→ **Activity**: Reproduce only the lines that run from the line containing "Toggle bold formatting in Long Description" to the end of the entries below, exactly as they stand.

→ **Dataset extract**:

^^^^^^^^

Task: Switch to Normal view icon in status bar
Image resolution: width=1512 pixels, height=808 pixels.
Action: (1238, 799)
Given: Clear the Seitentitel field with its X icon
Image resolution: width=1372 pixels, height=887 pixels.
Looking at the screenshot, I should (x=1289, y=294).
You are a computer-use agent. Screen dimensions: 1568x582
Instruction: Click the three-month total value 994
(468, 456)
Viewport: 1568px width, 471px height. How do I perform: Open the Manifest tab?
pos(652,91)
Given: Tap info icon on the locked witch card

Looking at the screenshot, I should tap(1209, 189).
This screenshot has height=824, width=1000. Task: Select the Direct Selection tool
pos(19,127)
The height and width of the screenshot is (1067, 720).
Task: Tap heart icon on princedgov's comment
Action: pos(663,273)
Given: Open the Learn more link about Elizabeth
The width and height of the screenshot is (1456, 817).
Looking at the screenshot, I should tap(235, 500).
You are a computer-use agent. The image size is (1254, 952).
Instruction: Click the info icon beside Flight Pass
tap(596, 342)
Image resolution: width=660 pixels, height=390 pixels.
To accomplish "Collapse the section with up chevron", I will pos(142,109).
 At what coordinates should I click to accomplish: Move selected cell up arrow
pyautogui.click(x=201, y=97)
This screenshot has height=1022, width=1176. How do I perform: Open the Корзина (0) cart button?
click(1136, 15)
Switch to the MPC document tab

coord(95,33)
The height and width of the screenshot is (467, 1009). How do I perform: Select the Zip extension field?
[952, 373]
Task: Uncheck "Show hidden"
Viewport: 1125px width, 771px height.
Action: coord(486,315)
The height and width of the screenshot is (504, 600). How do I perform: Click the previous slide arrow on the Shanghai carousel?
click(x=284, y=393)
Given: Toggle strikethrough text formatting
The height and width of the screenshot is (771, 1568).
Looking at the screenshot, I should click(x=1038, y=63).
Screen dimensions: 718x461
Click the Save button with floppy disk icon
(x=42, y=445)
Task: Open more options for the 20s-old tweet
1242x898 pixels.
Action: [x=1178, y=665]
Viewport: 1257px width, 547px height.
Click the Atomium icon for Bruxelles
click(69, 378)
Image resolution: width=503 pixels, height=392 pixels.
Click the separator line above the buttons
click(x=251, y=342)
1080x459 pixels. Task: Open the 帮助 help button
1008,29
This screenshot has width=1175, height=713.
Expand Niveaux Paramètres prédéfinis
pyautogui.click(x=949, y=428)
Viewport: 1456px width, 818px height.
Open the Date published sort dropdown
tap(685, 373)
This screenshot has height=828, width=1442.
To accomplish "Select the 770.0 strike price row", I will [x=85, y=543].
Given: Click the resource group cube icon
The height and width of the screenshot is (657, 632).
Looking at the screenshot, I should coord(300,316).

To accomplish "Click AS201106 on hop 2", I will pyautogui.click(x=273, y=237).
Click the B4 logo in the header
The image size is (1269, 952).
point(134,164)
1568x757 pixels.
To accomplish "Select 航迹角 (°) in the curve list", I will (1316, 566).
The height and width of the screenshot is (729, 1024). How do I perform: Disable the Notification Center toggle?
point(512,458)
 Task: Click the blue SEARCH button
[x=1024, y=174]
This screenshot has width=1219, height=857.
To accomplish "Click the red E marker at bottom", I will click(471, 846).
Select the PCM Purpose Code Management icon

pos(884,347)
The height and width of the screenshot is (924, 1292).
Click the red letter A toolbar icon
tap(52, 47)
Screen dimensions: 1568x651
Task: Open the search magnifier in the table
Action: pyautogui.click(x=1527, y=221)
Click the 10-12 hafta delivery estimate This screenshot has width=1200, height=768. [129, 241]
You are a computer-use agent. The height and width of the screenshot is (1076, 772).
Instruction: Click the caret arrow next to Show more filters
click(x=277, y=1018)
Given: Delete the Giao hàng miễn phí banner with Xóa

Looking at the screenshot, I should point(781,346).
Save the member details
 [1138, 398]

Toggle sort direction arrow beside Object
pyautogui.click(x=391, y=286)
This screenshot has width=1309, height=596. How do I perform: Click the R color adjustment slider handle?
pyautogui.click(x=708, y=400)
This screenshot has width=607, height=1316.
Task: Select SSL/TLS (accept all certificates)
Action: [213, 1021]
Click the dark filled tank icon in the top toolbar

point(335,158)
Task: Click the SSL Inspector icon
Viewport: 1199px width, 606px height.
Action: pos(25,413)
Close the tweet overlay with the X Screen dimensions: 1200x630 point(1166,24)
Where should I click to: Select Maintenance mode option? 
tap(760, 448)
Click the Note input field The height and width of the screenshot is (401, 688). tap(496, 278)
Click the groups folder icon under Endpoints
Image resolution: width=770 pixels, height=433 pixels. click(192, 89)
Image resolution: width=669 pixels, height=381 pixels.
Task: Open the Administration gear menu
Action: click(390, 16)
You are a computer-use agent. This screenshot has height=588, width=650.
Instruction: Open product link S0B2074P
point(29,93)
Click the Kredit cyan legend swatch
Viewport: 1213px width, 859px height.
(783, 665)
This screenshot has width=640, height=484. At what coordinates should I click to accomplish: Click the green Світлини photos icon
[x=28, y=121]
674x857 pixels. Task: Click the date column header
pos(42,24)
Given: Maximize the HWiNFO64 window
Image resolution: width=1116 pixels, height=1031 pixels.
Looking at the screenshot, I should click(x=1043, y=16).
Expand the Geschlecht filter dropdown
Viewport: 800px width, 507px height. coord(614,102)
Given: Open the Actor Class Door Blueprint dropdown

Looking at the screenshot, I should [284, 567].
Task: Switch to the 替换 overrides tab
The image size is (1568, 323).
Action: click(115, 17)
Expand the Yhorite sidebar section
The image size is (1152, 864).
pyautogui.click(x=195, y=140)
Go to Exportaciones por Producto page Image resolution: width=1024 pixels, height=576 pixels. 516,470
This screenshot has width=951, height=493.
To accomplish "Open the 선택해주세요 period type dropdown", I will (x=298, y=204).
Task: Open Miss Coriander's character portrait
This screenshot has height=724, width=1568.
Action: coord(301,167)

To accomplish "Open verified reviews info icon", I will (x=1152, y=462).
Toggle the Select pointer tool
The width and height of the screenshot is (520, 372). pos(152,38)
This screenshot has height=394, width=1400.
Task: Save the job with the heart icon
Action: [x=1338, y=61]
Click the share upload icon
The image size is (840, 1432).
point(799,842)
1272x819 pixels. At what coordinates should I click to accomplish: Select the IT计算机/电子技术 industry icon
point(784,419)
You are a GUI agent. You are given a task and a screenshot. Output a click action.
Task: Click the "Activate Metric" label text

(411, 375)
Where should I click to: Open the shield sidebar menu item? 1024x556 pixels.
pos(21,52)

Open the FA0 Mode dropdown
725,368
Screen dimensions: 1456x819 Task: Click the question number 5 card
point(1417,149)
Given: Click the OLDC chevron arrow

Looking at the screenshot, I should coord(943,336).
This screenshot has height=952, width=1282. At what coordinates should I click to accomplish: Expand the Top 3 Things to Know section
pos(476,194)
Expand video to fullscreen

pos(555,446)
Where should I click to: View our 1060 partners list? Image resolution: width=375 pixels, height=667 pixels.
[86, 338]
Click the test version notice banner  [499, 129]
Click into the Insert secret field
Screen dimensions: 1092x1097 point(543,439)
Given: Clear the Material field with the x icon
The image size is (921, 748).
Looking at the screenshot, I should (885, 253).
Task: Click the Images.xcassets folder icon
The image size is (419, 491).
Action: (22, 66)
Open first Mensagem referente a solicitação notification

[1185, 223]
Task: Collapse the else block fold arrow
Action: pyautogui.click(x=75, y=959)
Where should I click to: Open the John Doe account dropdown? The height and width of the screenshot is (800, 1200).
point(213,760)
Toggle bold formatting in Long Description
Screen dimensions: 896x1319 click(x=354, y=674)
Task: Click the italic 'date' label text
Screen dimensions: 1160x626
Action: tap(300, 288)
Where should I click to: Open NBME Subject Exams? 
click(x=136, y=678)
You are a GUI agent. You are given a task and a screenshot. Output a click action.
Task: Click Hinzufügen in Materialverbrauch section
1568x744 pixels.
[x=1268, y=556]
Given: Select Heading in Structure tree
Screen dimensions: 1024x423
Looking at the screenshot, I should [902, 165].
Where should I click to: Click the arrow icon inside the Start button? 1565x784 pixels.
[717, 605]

^^^^^^^^

→ **Written reply**:
Toggle bold formatting in Long Description
Screen dimensions: 896x1319 click(x=354, y=674)
Task: Click the italic 'date' label text
Screen dimensions: 1160x626
Action: tap(300, 288)
Where should I click to: Open NBME Subject Exams? 
click(x=136, y=678)
You are a GUI agent. You are given a task and a screenshot. Output a click action.
Task: Click Hinzufügen in Materialverbrauch section
1568x744 pixels.
[x=1268, y=556]
Given: Select Heading in Structure tree
Screen dimensions: 1024x423
Looking at the screenshot, I should [902, 165].
Where should I click to: Click the arrow icon inside the Start button? 1565x784 pixels.
[717, 605]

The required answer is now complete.